## PROBLEM REQUIREMENTS
Print exactly the lines below between the line containing "Screen dimensions: 1568x742" and the line containing "Open iCloud Drive under Locations", counting both of those lines. Leave pictures out.

*** RECORDS PROVIDED Section Begins ***

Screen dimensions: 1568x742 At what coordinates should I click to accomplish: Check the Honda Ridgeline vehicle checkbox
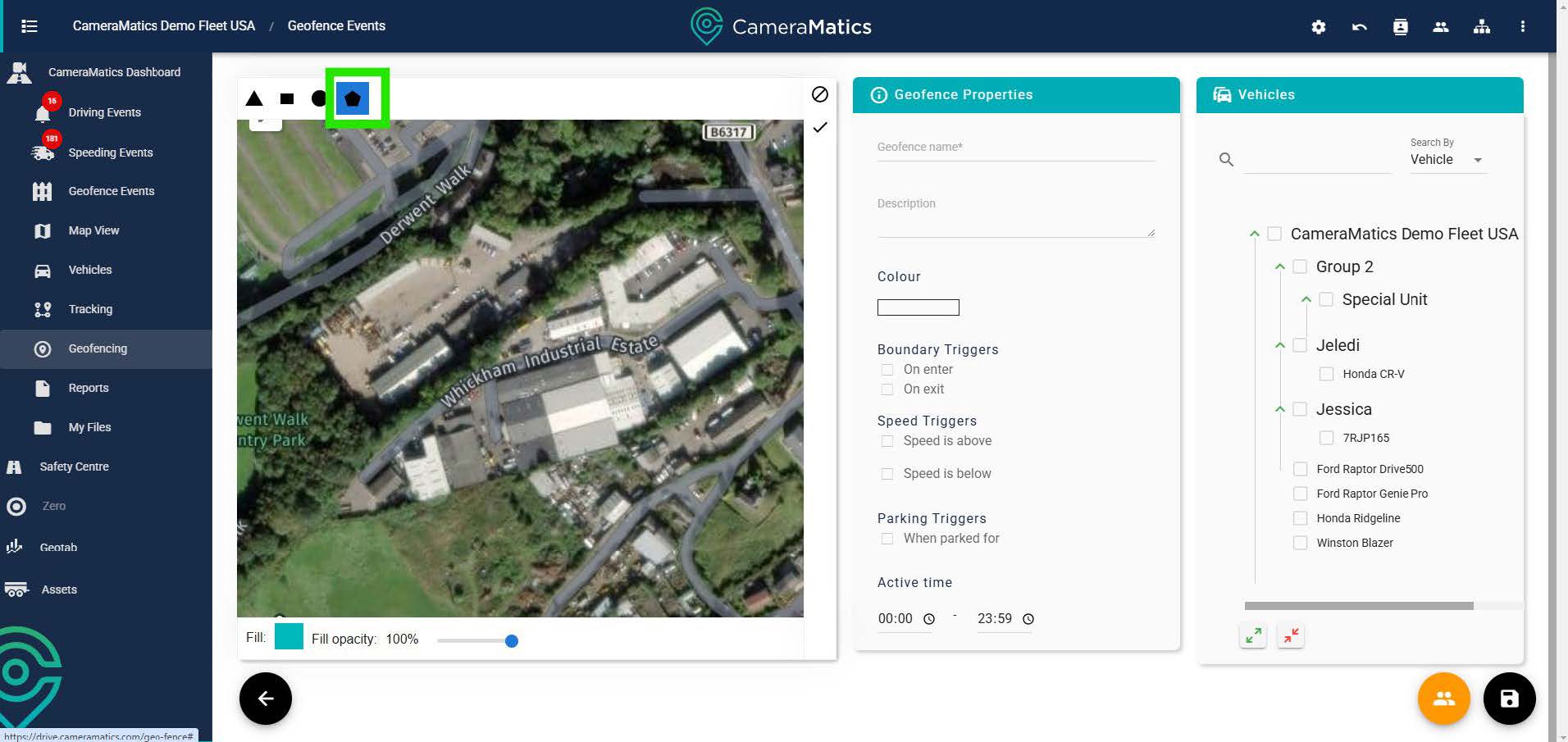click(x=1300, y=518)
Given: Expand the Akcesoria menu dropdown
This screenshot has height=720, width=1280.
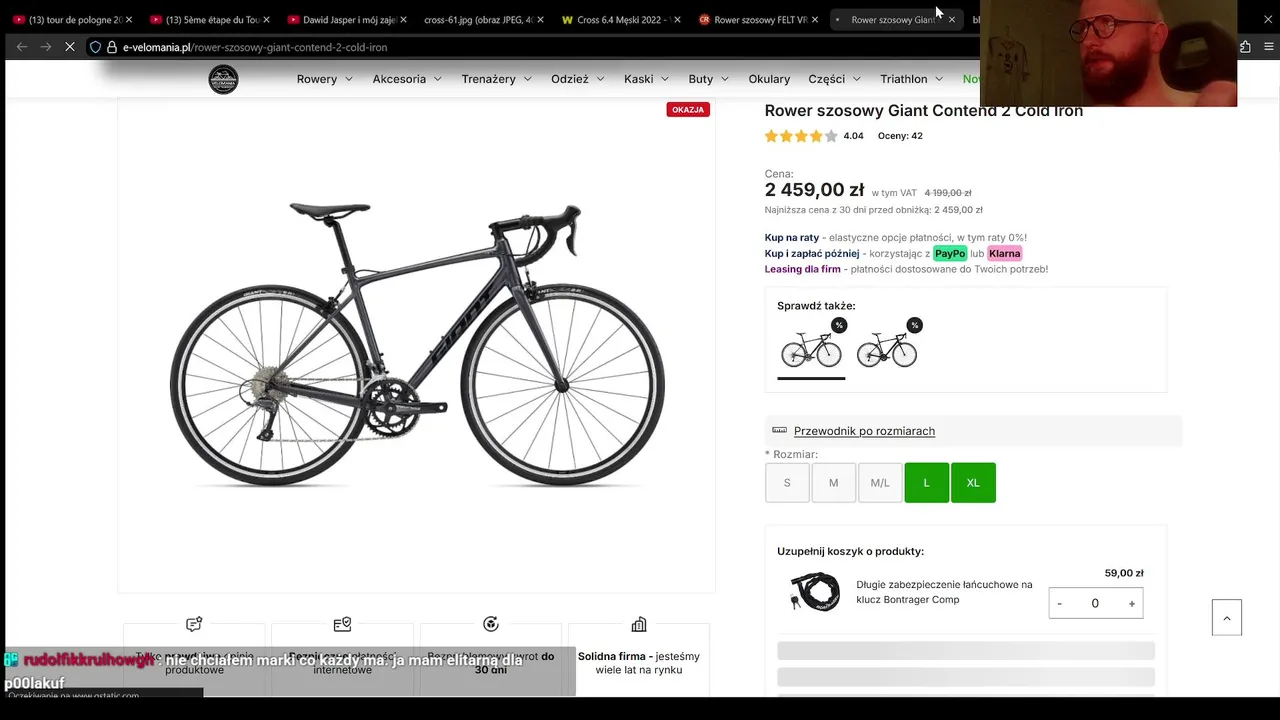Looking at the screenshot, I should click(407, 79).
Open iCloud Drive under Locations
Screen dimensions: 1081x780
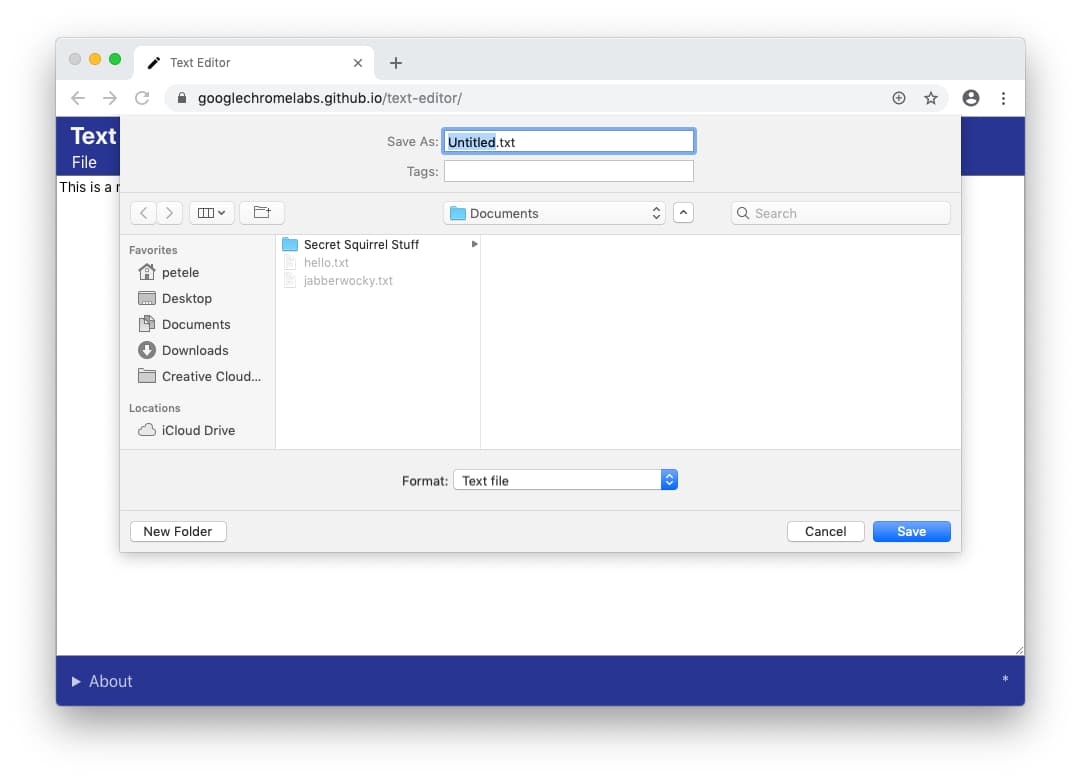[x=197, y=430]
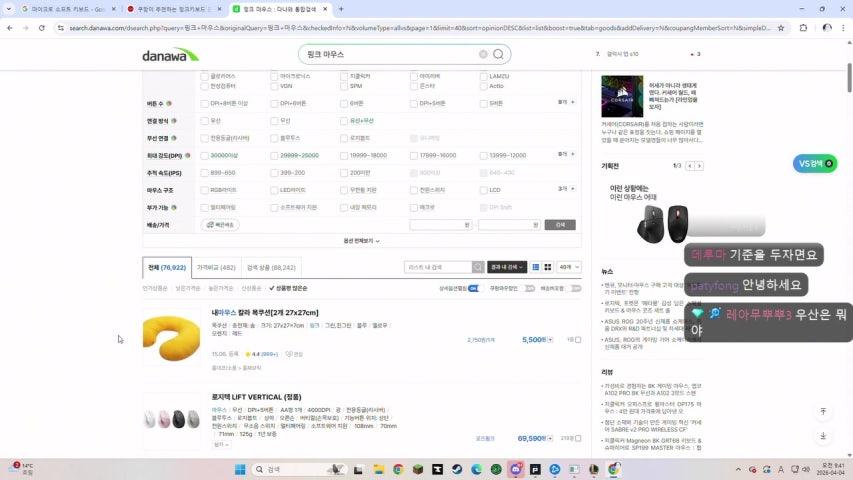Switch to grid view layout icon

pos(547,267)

*** RECORDS PROVIDED Section Ends ***
*** RECORDS PROVIDED Section Begins ***

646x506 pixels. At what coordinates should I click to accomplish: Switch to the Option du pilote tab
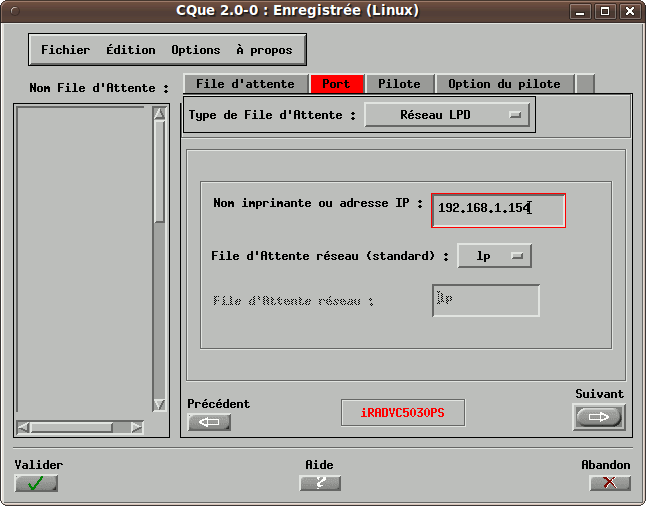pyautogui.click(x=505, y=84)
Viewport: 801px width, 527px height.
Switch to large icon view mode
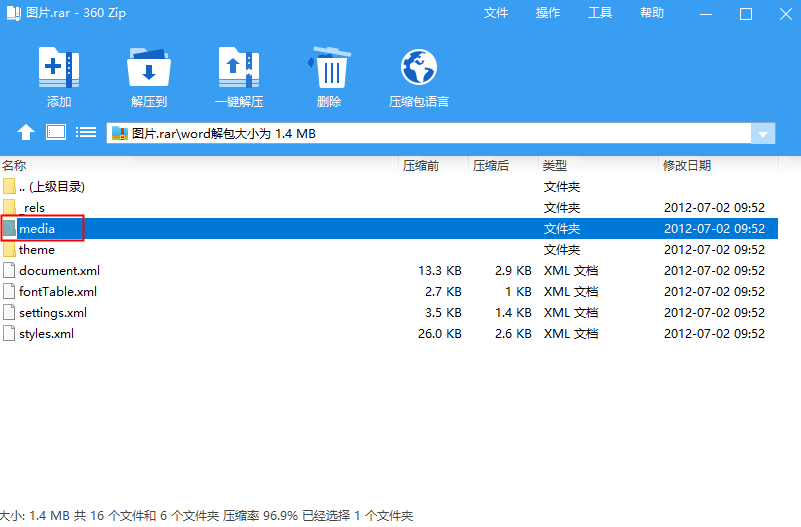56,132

*** RECORDS PROVIDED Section Ends ***

## TASK ANSWER
Screen dimensions: 1568x742 At what coordinates should I click to accomplish: Check the Honda Ridgeline vehicle checkbox
click(x=1300, y=518)
Given: Expand the Akcesoria menu dropdown
This screenshot has height=720, width=1280.
Looking at the screenshot, I should click(407, 79).
Open iCloud Drive under Locations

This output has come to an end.